- Promotional poster
- Hangul: ONE : 하이스쿨 히어로즈
- RR: ONE : Haiseukul hieorojeu
- MR: ONE : Haisŭk'ul hiŏrojŭ
- Genre: Action; Coming-of-age;
- Based on: One by Lee Eun-jae
- Written by: Kim Young-eun
- Directed by: Lee Seong-tae
- Starring: Lee Jung-ha; Kim Do-wan;
- Music by: Noh Hyeong-woo [ko]
- Country of origin: South Korea
- Original language: Korean
- No. of episodes: 8

Production
- Production companies: Covenant Pictures; Very Good Studio;

Original release
- Network: Wavve
- Release: May 30 – June 13, 2025

= One: High School Heroes =

2025 South Korean television series

One: High School Heroes is a 2025 South Korean action coming-of-age television series directed by Lee Seong-tae, starring Lee Jung-ha and Kim Do-wan.

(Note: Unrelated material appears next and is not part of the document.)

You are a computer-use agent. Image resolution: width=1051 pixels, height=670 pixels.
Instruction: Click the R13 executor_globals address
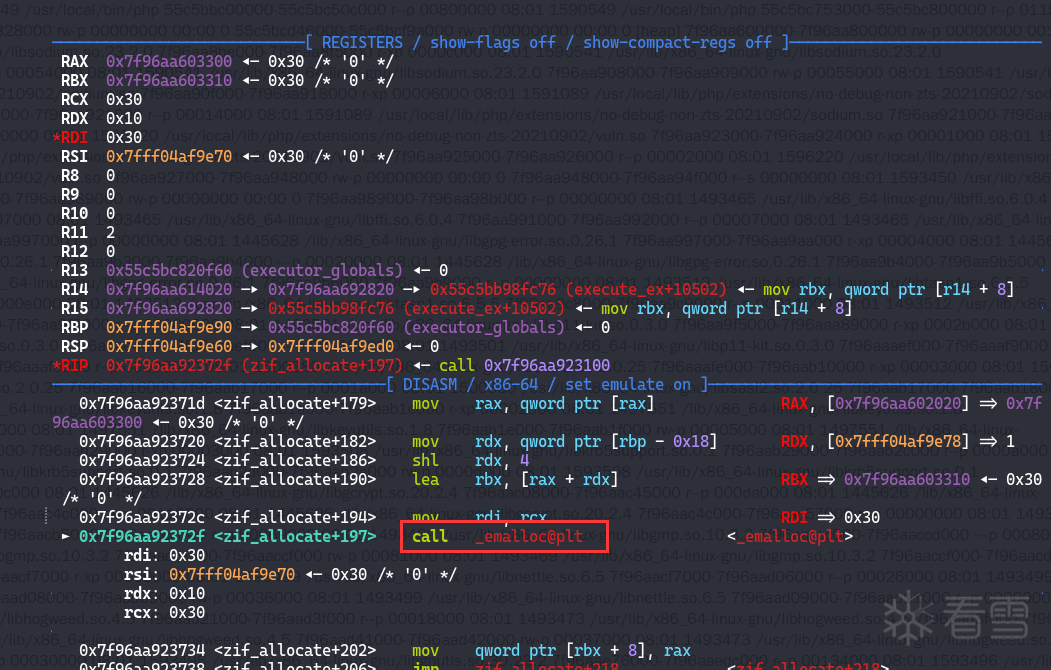coord(169,270)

It premiered on Wavve from May 30, to June 13, 2025.

== Premise ==
A school action drama that tells the tale of a model student who once focused solely on his studies but becomes involved in bullying at school and domestic abuse, forcing him to make a life-changing choice. A group known as "High School Heroes" is made up of the major characters who defend the victims of school violence.

== Cast ==
=== Main ===
- Lee Jung-ha as Kim Ui-gyeom, a transfer student who has a natural fighting ability. When he opens his eyes to fighting and starts using violence, he subdues the school's bullies one by one. Previously, he was regarded as the most popular and kind student in the entire school.
- Kim Do-wan as Kang Yoon-ki, who joins Kim Ui-gyeom to form High School Heroes. He is credited with spotting Kim Ui-gyeom's innate fighting ability and guiding him into combat while concealing his intentions. He is an active member of High School Heroes because of his excellent fighting skills and ability to make snap decisions.

=== Supporting ===
- Kim Sang-ho as Kim Seok-tae, he is a loving father and a prosperous medical equipment businessman, but he strictly discipline Ui-gyeom to become a doctor.
- Kim Joo-ryoung as Myung Da-bin, Kim Ui-gyeom's mother. She gradually changes to protect her son from her husband's oppressive educational methods.
- Shin Hyun-soo as Kim Soo-kyum, Kim Ui-gyeom's older brother
- Im Sung-kyun as Kim Seung-jun
- Lim Hyun-tae as Choi Hong-il
- Yuk Jun-seo as Lee Gul-jae, a mysterious transfer student
- Yoo Hee-je as Choi Gi-soo, a powerful opponent who threatens the heroes.
- Shin Jae-hwi as Ki-yeon
- Hong Min-gi as Kim Nam-hyeop, a second-year student at Seomun High School. His father is a medical school professor.
- Shin Jun-seop as Nam Seung-sik, a third-year student who took over the school with jiu-jitsu.
- Kim Jong-gu as Ui-gyeom's grandfather
- Lee Chan-hyeong as Seong-wook
- Yoon Hyun-soo as Ji-sung

== Episodes ==

| No. | Episode Title | Original release date |
| 1 | "Walkman" | May 30, 2025 |
| 2 | "Emergency Room" |
| 3 | "Privileges" |
| 4 | "Hero Mask" |
| 5 | "High School Superheroes" | June 6, 2025 |
| 6 | "Bad Guy" |
| 7 | "Dream" | June 13, 2025 |
| 8 | "Heroes" |

== Production ==
Filming for One: High School Heroes began in August 2023 and was completed in 2024.

== Release ==
One: High School Heroes was released on May 30, 2025, on Wavve.